Legislation that is already moving through Congress, he says, could provide “an easy fix for that,” in part by lowering the hurdles faced by smaller companies who would like to provide their therapies under expanded access programs but lack the resources to do so.

The Act for ALS, formally, the Accelerating Access to Critical Therapies for ALS Act (H.R. 3537; S. 1813), would make $100 million available each fiscal year during 2022-26 to fund early access to ALS therapies in the clinic, accelerate ALS and neurodegenerative disease therapy development through a public-private partnership among NIH, FDA and an academic research center or non-profit, and increase R&D on treatments for rare neurodegenerative diseases through a newly created research grant program.

In a sign of the influence wielded in Congress by I AM ALS and other advocacy groups, the legislation has 326 co-sponsors in the House of Representatives, where, during Thursday’s markup, Health Subcommittee Chair Anna Eshoo (D-Calif.) called the legislation “the most popular bill” in the House thanks to its co-sponsors’ tenacity and the ALS advocates “who will not allow Congress to ignore their suffering.” 

The act also has 40 co-sponsors in the Senate, where it has been referred to the Committee on Health, Education, Labor, and Pensions (HELP).

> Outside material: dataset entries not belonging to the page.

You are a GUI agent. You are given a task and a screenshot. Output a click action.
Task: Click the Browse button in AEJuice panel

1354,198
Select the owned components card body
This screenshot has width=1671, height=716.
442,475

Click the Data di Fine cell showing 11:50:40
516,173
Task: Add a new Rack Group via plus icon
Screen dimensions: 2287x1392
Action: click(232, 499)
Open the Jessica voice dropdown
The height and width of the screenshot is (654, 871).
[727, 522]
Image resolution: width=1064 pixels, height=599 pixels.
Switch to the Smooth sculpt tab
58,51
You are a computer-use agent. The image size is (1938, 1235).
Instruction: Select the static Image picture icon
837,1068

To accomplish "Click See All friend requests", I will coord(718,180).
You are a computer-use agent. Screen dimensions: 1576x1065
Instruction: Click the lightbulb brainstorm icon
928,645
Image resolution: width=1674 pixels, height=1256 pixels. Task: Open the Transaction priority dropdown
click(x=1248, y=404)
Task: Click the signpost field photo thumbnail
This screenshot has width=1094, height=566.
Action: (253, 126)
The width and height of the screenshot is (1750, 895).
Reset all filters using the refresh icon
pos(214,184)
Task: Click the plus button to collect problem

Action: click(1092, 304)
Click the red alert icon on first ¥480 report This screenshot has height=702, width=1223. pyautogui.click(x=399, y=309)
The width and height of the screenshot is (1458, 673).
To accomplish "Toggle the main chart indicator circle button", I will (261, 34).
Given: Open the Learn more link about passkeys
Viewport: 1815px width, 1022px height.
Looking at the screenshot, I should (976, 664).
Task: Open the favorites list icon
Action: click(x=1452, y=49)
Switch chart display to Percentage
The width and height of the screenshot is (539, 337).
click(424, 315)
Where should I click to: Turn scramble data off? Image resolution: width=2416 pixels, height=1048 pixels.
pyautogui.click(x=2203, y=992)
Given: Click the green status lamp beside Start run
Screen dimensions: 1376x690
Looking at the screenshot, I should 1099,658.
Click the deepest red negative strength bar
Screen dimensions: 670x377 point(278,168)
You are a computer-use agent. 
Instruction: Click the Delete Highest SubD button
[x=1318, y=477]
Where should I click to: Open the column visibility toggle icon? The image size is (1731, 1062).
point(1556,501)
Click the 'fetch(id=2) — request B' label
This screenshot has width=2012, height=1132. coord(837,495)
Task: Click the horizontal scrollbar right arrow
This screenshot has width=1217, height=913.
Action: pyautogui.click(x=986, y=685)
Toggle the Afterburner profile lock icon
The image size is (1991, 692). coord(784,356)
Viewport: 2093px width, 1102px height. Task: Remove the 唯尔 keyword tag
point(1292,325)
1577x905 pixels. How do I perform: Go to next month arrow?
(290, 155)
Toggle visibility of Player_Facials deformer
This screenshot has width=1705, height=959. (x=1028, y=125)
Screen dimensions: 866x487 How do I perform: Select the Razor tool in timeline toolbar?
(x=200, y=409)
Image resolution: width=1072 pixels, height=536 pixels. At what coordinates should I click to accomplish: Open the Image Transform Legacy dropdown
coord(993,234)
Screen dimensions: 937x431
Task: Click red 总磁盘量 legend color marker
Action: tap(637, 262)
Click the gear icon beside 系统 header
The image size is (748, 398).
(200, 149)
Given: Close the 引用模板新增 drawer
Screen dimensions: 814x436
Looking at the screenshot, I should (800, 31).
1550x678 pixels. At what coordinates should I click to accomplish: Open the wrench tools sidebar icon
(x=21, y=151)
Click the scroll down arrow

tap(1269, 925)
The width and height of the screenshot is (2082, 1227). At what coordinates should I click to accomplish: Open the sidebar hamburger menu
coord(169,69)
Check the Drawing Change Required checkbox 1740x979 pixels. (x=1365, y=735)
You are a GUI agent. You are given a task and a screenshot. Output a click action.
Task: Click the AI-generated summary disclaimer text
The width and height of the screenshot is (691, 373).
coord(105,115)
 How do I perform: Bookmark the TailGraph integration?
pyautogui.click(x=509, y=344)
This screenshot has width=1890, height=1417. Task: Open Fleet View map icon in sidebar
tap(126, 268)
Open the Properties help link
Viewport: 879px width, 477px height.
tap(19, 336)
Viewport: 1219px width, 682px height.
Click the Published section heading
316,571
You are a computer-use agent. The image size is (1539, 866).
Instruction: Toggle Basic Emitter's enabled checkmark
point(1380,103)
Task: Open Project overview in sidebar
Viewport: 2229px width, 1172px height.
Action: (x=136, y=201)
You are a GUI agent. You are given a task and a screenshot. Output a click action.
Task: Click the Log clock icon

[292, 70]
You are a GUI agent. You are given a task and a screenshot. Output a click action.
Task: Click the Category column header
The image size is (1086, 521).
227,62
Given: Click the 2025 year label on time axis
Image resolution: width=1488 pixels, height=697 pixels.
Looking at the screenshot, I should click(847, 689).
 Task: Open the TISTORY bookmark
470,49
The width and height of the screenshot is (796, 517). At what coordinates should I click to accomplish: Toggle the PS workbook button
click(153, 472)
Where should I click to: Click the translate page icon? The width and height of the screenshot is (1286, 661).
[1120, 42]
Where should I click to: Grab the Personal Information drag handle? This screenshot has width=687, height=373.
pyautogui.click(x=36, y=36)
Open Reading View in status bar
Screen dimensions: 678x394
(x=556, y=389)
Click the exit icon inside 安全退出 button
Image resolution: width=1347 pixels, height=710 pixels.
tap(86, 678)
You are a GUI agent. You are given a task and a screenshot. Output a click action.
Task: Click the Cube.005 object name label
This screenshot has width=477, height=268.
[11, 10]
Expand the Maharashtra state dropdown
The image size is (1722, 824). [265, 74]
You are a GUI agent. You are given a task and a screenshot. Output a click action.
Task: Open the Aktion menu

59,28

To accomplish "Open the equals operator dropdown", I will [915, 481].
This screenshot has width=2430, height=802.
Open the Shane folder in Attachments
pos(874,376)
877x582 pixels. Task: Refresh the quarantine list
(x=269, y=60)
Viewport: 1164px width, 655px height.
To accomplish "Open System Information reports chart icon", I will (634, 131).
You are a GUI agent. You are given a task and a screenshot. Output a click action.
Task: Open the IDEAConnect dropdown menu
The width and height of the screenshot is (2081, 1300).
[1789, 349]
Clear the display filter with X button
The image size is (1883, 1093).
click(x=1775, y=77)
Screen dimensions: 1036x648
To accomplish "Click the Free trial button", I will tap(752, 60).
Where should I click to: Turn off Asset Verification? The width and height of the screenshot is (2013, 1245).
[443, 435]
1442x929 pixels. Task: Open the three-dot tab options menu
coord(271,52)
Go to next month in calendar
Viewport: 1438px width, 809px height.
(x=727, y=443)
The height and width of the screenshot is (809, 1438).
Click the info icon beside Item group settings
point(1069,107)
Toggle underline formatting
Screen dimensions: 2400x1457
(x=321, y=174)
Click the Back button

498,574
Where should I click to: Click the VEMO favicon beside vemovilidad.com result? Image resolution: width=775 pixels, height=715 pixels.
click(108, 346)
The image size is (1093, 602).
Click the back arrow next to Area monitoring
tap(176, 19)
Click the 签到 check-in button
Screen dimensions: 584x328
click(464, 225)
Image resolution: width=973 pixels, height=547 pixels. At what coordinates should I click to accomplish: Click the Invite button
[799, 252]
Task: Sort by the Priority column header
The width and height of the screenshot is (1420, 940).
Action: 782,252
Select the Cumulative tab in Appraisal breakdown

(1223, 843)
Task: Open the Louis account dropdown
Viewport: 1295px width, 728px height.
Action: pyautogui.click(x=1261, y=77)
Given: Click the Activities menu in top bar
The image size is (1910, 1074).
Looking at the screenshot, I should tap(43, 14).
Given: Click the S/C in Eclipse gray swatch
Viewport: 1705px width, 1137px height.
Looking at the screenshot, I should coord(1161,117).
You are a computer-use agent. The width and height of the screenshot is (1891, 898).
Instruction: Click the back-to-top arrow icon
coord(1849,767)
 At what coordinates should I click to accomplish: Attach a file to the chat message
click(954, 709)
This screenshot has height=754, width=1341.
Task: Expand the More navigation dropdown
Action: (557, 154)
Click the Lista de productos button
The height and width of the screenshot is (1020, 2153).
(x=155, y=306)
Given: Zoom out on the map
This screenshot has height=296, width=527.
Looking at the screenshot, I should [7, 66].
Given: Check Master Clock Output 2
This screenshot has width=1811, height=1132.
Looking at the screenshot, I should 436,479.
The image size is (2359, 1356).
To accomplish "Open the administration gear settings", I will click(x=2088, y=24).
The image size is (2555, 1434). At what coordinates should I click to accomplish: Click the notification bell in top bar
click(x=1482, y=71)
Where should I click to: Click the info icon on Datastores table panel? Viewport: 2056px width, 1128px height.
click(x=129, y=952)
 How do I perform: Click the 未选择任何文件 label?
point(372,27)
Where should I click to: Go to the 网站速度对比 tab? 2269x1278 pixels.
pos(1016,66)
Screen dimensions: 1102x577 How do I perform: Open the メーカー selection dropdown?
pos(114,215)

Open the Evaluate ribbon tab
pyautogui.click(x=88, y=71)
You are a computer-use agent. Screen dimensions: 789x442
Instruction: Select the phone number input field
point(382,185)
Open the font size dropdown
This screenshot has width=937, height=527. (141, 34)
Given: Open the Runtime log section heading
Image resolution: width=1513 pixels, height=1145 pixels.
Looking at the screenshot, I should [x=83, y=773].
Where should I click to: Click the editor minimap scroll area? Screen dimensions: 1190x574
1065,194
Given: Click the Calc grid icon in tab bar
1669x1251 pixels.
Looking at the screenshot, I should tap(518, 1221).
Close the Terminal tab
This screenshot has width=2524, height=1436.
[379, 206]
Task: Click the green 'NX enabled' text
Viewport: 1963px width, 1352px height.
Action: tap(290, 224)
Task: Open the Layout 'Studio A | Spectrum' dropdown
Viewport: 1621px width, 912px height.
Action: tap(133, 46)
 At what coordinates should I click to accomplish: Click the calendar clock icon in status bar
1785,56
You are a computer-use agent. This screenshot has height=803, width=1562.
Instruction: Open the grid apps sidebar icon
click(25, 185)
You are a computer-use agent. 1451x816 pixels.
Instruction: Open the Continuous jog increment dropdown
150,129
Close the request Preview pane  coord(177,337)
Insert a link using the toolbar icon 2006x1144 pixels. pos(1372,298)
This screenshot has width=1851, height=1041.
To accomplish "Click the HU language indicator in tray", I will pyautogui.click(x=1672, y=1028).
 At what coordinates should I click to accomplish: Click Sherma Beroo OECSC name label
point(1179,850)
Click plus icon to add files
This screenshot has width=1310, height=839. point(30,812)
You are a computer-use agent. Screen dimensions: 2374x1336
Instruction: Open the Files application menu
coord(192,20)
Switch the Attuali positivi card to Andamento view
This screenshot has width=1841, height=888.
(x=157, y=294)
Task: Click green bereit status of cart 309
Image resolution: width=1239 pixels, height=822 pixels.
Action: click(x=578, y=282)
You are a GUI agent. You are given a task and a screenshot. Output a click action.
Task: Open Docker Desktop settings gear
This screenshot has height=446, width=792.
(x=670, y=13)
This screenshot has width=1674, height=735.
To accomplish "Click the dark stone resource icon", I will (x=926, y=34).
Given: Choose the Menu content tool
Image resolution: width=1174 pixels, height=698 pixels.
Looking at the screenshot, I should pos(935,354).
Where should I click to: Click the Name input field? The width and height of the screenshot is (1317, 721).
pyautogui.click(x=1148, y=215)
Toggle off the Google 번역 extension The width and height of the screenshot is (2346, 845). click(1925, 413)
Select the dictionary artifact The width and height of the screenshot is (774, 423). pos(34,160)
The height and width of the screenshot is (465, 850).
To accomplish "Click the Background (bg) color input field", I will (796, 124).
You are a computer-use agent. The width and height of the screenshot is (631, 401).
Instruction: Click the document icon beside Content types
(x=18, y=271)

Another priority for I AM ALS is establishing an Advanced Research Projects Administration for Health (ARPA-H), which would aim to use nimble contracting authorities and hands-on project management to achieve biomedical breakthroughs across many diseases.

It’s a high priority for the Biden administration, which asked Congress to create ARPA-H in the White House’s FY22 spending proposal. Rep. Eshoo has introduced an ARPA-H bill, and sponsors have said it will be a central component of the 21st Century Cures 2.0 legislation.

At a May 25 congressional hearing, Rep. Rosa DeLauro (D-Conn.) asked NIH Director Francis Collins if ARPA-H would target the development of ALS therapies. Collins responded by saying that “cancer, Alzheimer’s and diabetes were put forward as examples of common diseases that ARPA-H could work on,” but he also cited ALS as “a great example” of a disease for which the model could be applied.

Collins added that he had spoken with NIH scientists about “creating an ARPA-H project specifically focused on ALS, recognizing that we are learning some fundamental things about what happens to the motor neurons in the spinal cord that could, with a crash program, be advanced much more quickly to understand the pathogenesis and new approaches to therapy using such things as RNA approaches. It is a great example of what we could do that we currently cannot quite do.”